Stored items:

__________________________________________________

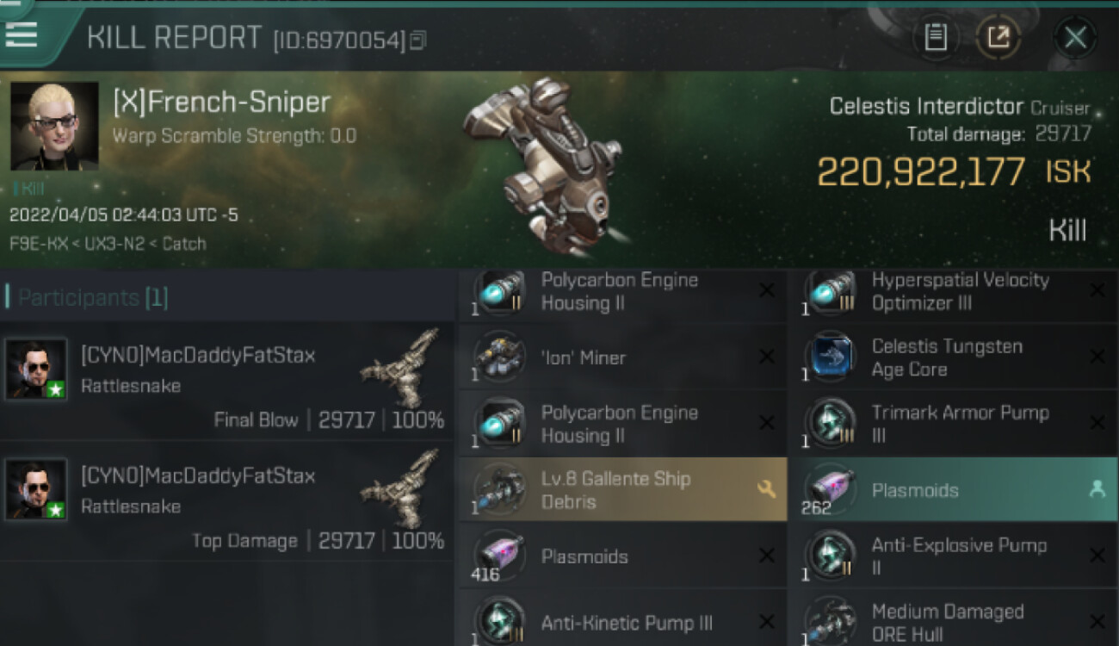
Task: Open Final Blow MacDaddyFatStax participant entry
Action: point(227,381)
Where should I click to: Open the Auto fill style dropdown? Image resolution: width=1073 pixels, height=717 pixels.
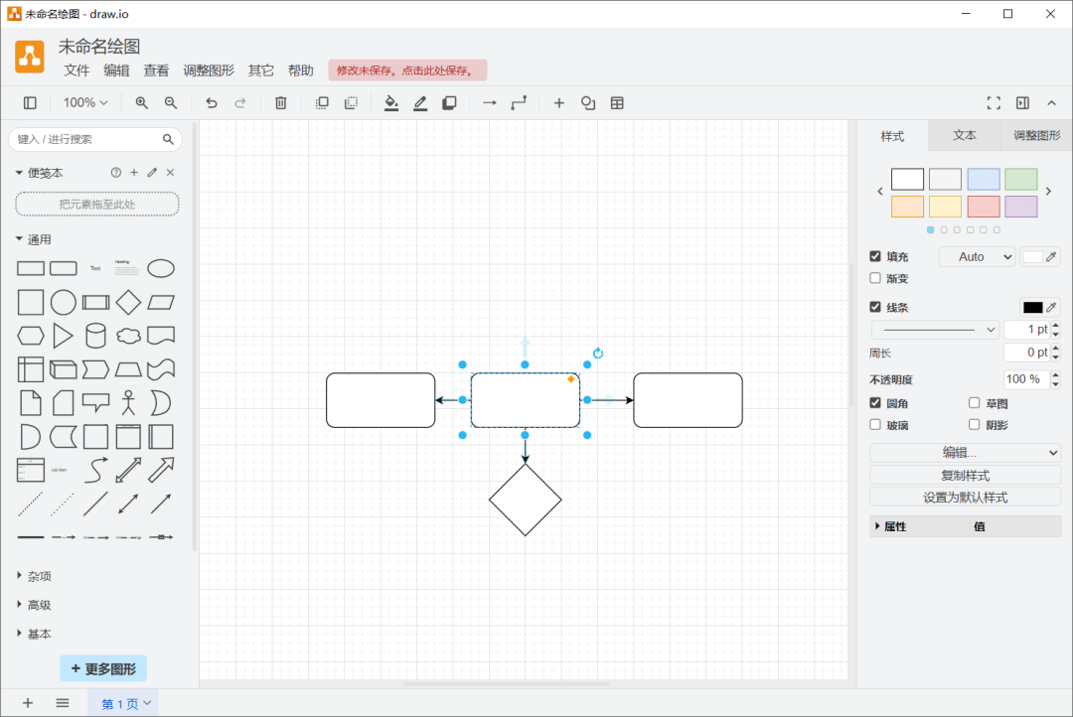pyautogui.click(x=977, y=257)
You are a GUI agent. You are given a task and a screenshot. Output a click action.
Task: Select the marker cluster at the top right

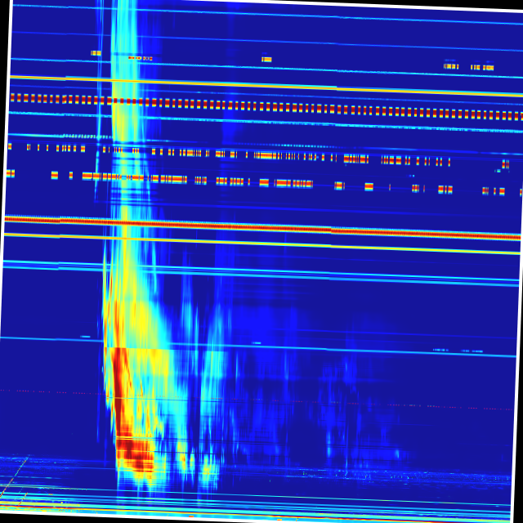point(468,66)
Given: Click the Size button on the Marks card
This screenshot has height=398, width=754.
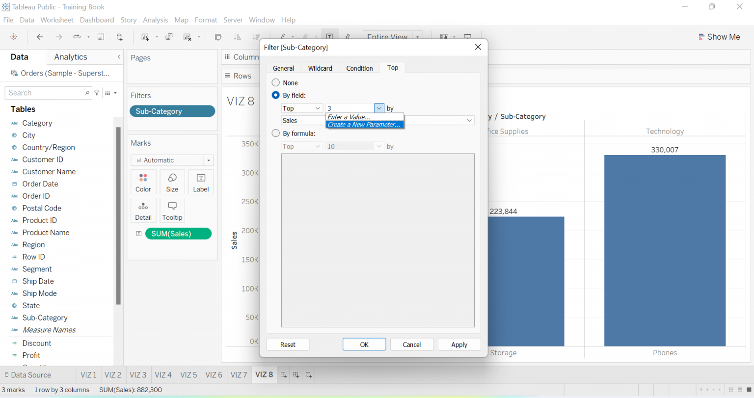Looking at the screenshot, I should [x=172, y=182].
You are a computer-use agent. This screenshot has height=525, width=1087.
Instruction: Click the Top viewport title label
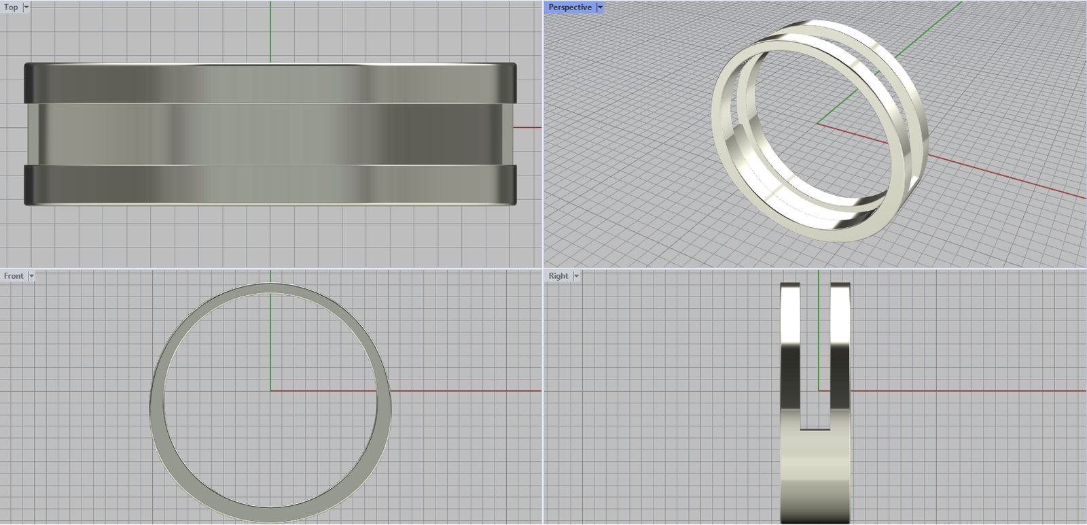(11, 7)
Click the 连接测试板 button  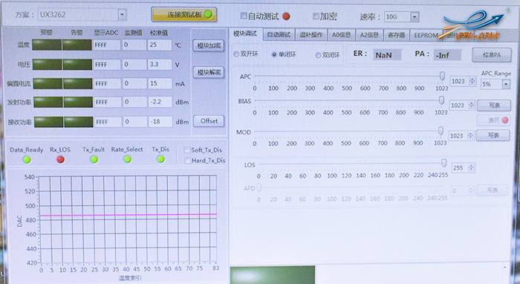coord(184,15)
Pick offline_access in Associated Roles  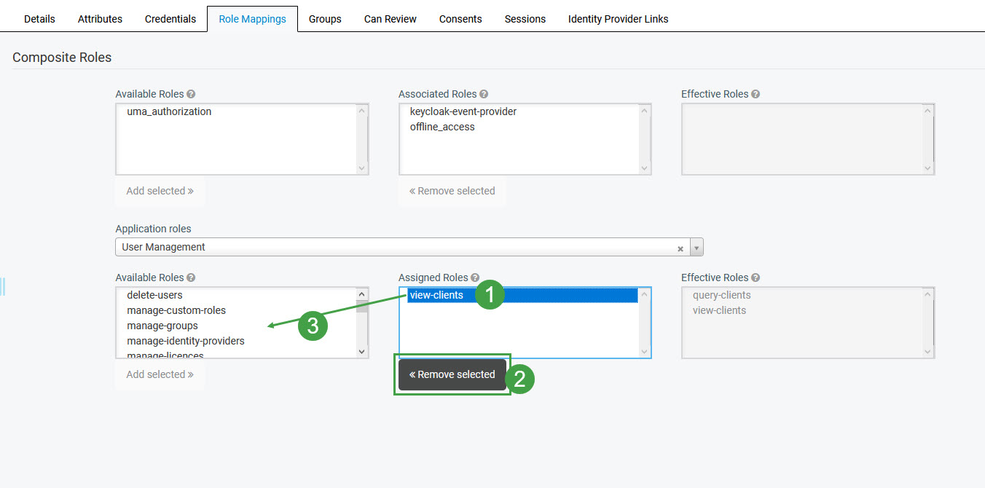[x=442, y=127]
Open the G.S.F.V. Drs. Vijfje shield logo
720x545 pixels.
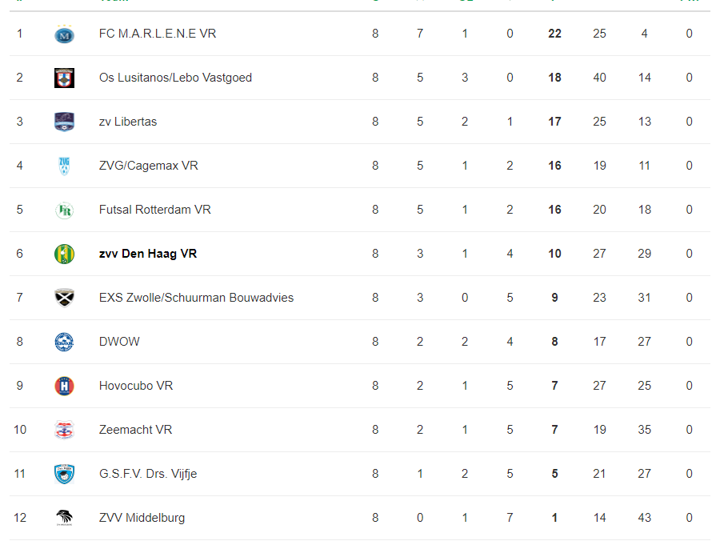(64, 475)
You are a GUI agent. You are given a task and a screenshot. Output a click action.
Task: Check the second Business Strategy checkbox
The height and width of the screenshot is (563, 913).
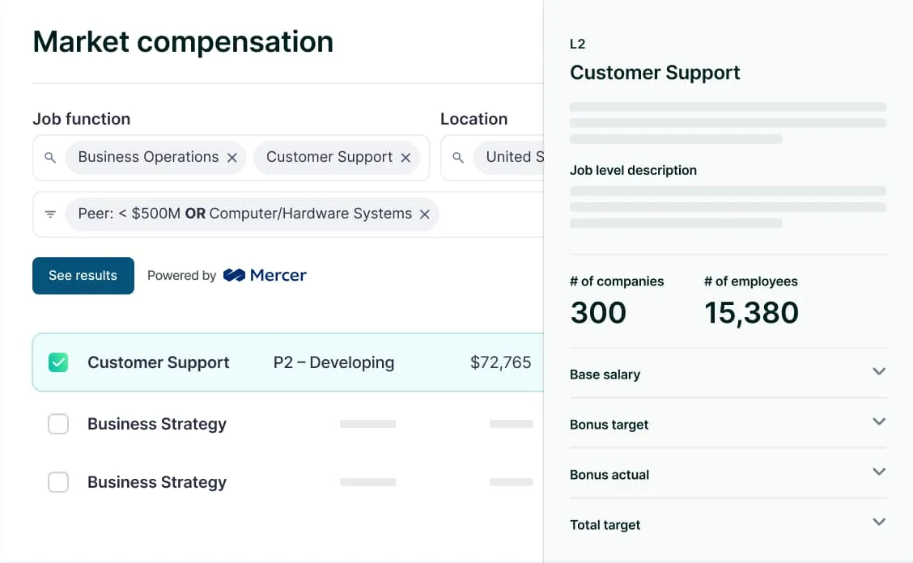(x=58, y=482)
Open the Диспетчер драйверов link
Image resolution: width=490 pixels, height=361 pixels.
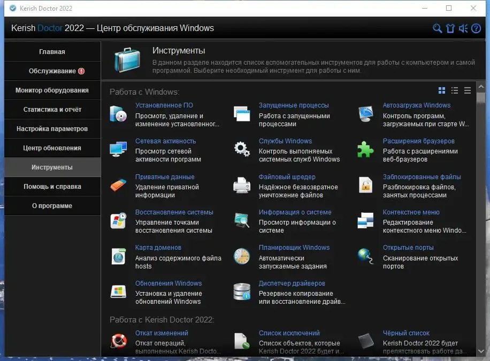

__________________________________________________

Exercise directions » Copy the lines above between the one holding "Where should I" and the one holding "Given: Click the", inclusive. Drop the pictures.

Completed exercise »
Where should I click to: Open the Auto fill style dropdown? Image resolution: width=1073 pixels, height=717 pixels.
pyautogui.click(x=977, y=257)
You are a GUI agent. You are given a task and a screenshot. Output a click action.
Task: Select the marker cluster at the top right

point(468,66)
Given: Click the Size button on the Marks card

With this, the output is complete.